>> START GIVEN RECORDS
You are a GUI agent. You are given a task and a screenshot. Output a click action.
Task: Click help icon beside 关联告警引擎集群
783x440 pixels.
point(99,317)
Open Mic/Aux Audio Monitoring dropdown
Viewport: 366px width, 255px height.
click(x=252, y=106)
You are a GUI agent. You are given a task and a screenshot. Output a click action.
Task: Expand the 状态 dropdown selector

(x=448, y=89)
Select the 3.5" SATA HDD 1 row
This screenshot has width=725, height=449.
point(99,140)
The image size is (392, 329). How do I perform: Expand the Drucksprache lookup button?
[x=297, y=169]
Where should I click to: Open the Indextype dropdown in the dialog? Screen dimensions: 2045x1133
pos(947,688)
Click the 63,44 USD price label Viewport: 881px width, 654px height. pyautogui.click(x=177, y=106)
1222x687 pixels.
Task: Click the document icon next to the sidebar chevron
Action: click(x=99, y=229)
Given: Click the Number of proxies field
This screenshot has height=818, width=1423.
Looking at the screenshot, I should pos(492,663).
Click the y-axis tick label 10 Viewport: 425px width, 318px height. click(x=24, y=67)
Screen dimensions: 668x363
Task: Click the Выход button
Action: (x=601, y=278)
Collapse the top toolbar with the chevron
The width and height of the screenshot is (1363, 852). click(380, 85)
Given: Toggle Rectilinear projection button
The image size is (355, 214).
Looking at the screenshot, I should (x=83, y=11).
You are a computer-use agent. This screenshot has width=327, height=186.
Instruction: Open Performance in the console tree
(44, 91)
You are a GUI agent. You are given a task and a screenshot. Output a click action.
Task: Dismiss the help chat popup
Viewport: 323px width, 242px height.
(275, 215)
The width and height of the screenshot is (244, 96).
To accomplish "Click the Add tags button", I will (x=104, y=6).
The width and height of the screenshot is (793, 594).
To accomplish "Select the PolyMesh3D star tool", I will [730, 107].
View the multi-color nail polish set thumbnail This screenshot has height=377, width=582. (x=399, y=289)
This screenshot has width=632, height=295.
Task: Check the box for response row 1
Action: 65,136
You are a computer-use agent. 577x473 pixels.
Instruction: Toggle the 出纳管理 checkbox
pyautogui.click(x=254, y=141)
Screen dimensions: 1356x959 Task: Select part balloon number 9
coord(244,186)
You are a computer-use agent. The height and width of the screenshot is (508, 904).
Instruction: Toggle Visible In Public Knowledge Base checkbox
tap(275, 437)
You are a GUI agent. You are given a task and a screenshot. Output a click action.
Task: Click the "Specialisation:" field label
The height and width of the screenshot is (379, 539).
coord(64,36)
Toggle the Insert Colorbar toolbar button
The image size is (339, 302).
>> END GIVEN RECORDS
PROBLEM STATEMENT.
Count the lines in the records above that contain the word "dimensions", and give only the number.

FINAL ANSWER.
3